# Alarm or Not to Alarm, That is the Question!



## coupedrvr (Jan 31, 2002)

Just curious about what you guys think about the alarm? Is it worth it? How much more does it protect my baby ci then if I just had the clown nose activated? 

If you have the alarm installed, about how much did you get it for??


----------



## Zaphod (May 23, 2002)

I did not opt for it. I asked myself, when was the last time I saw someone (or even me for that matter) rushing to see what was going on when a car alarm was going off. The answer came out to never.

Not even sure if I'm going with Lo-jack. Need to do the insurance discount cost benefit analysis. 

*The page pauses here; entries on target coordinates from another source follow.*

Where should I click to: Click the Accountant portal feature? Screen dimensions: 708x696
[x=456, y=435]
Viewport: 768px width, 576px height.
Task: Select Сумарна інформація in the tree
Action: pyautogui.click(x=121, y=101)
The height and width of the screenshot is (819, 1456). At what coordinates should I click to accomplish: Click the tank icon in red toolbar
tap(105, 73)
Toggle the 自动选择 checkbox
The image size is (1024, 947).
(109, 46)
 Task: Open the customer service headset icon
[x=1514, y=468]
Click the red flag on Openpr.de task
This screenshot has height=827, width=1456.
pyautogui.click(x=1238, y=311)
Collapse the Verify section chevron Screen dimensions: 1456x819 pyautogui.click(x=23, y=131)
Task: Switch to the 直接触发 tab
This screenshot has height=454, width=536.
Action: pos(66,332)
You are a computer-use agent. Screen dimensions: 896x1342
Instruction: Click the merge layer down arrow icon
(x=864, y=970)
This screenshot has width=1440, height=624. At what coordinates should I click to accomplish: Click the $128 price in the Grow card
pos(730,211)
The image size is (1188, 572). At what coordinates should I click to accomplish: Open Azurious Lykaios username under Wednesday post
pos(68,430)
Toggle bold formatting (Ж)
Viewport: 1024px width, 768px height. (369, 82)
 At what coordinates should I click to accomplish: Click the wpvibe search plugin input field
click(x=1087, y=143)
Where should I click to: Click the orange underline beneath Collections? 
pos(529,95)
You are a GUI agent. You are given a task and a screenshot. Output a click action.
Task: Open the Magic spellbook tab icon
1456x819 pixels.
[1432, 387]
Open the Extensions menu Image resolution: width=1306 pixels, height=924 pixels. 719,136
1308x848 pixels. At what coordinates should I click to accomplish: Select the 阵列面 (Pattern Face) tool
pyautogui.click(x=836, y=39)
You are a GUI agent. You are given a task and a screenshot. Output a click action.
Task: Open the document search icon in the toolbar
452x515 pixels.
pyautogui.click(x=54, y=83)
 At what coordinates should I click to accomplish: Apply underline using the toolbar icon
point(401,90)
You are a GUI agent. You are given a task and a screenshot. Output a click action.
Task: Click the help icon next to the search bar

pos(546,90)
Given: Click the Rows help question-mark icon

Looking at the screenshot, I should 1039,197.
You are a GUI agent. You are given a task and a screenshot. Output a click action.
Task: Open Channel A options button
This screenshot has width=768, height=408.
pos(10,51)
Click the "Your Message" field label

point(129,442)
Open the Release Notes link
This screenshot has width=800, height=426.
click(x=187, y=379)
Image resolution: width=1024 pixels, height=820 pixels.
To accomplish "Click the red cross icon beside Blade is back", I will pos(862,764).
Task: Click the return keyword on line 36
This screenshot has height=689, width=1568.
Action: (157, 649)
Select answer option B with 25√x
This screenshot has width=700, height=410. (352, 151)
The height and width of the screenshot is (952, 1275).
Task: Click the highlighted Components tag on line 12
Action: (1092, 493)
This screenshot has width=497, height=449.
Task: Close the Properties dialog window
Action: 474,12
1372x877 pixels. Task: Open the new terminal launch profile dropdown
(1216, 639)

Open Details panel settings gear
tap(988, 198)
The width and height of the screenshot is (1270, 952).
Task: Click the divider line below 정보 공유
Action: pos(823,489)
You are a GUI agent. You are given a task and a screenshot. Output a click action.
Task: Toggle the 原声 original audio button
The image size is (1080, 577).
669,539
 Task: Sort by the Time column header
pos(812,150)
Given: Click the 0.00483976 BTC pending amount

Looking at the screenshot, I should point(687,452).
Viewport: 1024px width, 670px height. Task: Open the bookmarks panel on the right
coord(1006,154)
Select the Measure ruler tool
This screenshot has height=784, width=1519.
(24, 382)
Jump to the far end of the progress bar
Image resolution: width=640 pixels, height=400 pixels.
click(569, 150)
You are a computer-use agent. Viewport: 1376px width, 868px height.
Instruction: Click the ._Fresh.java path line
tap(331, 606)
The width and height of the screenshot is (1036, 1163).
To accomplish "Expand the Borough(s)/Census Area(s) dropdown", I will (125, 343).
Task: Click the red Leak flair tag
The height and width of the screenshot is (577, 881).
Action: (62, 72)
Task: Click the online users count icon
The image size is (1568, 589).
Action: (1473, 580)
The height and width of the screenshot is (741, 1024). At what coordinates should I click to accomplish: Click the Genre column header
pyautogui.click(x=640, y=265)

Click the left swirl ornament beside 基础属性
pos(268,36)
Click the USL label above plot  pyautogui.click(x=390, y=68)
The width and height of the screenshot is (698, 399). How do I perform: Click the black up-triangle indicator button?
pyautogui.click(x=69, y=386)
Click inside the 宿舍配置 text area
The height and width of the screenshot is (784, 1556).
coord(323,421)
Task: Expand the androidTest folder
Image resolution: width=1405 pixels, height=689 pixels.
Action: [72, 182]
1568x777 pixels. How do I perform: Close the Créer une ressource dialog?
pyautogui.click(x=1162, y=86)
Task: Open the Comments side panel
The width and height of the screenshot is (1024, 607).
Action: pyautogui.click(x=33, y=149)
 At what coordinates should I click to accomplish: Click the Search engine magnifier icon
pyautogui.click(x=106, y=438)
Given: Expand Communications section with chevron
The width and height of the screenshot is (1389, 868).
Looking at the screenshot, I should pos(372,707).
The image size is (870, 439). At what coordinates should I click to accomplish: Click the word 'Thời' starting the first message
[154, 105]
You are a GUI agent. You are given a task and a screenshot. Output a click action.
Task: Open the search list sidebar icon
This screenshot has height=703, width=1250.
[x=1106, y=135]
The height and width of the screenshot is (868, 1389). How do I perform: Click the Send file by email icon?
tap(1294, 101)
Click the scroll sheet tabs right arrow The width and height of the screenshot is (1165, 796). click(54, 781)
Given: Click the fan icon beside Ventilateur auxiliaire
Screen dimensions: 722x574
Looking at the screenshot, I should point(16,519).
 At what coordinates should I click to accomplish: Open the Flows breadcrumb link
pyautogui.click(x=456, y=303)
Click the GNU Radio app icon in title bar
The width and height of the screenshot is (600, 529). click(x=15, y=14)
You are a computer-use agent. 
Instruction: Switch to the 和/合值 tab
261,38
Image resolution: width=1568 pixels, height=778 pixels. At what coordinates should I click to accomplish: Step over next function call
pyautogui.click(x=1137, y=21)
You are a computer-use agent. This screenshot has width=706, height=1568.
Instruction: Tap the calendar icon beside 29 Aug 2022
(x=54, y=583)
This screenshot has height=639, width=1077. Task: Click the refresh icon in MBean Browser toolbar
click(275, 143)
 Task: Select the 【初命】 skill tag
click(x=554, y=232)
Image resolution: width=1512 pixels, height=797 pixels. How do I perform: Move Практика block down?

Unfortunately, I have PLENTY of time before my August delivery.


----------



## ERK (Mar 22, 2002)

I didn't get the alarm when I ordered my car. I did get all four of my wheels stolen out of my driveway while I slept. :bawling: 

I now have an alarm. $225 from Circle BMW. 45 minutes to install it myself. $60 to activate while I waited. :thumb: 

I am probably a bit sensitive now, but while waiting in a deli yesterday I heard a BMW alarm and did go running out. It wasn't my car and the 540 it was coming from was fine but it did attract a lot of attention. I have a feeling a leaf fell into the sunroof and tripped the motion sensor. :lmao:


----------



## Jim Seattle (Dec 20, 2001)

I did the same as ERK. The clown nose might fool the novice, the alarm may scare the advanced, but if someone wants your car...they will get it. I figured the alarm was a nice to have and would do the job. For under $300 (install yourself, dealer activated) it's worth it.

:thumb:


----------



## rwebbe (Jan 20, 2002)

*Alarm Install*

I have had my ci for 3 months about or longer w/o alarm. I hope to be in ERK's country this fall on vacation and would hate to lose my wheels and tires. Erk, when time permits how about letting us in on just how and what is involved in the installation of the alarm. My noses blinks and my dealer is kind enough to allow 15% discount to CCA members, so I should be abke t to buy the system frm my dealer at price equal to Circus. I installed my 6 CD player and Gate opener myseld with little trouble. I have never found anything pertaining to working on my BMW's easy by a long shot. First time is always a pain. Oh yes, so far my insurance company has not issued a discount for alarm. Thanks:thumb: :angel:


----------



## MC (May 22, 2002)

I was asking my self the same question. I called the dealer told me that it will cost me $600 parts and labor. Talk about overcharging. I called the service department and was quoted $200 for labor. I am better off buying it at Circle BMW and intstall it my self.


----------



## Cabriolet (Apr 7, 2002)

*Alarm install*

There is a "Do it yourself" install for the alarm at http://www.bmw330ci.com Click on "DIY files"


----------



## ERK (Mar 22, 2002)

*Re: Alarm Install*



rwebbe said:


> *I have had my ci for 3 months about or longer w/o alarm. I hope to be in ERK's country this fall on vacation and would hate to lose my wheels and tires. Erk, when time permits how about letting us in on just how and what is involved in the installation of the alarm. *


I used the DYI posted by Cabriolet and this one: http://e46fanatics.com/faq/alarminstall/index.html.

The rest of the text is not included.